I like that you made the sky a sunrise/sunset in the colored picture. In fact, the entire background is pretty nice. However, the two lighter rocks in the distance almost look incomplete compared to the others, due to the difference in shading and the few, spaced out, easily visible cracks.

Quote from: Ptyra,Apr 10 2010 on  09:15 AM
Yes, it's Ptyra's herd :) . I'm not really sure if you can call it a herd since they're all individuals of a species and there's only seven of them.
Well, the narrator of the first LBT called the gang of five a herd, so I think you can use that term for Ptyra's gang of seven. :p That reminds me: do the flyers in your story refer to groups of themselves as “flocks”, or do they use “herds”?
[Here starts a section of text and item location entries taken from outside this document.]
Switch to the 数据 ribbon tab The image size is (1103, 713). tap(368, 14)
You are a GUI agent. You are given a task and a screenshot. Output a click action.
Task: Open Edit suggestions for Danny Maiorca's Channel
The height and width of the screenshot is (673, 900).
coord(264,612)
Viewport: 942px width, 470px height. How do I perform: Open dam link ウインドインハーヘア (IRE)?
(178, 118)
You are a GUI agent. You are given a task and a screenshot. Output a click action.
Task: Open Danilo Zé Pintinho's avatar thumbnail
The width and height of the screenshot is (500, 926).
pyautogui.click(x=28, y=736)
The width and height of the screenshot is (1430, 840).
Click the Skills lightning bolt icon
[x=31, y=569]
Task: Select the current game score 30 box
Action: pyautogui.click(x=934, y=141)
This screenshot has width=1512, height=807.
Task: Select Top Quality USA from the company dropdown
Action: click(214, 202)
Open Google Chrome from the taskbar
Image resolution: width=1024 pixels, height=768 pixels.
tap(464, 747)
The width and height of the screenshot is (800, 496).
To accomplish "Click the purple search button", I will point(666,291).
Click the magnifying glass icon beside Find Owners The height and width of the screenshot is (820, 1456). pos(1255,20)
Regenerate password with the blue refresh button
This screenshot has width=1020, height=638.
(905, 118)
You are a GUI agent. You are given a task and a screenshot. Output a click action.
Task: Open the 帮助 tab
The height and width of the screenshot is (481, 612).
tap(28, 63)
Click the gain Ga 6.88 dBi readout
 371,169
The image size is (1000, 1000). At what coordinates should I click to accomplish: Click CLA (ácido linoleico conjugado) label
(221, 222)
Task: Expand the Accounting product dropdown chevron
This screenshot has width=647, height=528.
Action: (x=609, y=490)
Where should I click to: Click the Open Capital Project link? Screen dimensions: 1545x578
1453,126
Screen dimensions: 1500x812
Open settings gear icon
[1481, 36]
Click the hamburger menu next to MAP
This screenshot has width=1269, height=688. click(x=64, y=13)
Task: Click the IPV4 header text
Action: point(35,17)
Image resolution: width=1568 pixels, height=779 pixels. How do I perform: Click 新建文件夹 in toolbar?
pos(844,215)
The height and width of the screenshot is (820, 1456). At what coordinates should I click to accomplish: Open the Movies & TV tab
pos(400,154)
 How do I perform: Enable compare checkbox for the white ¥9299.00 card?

Quote from: Ptyra,Apr 10 2010 on  09:15 AM
And most of all, how the heck can I get the characters' personalities straight if the have "plot holes filled by fans", namely Pterano.
Forgive my cluelessness, but what do you mean by that? If you'll excuse the following analogy, are you saying that the canvas representing the LBT characters' personalities as established in the series has already been painted on by other fans who have shared interpretations of the characters and presented them in fanfics, when you'd prefer to create your piece using only your own palette of creativity to flesh out aspects of the characters as needed for the story?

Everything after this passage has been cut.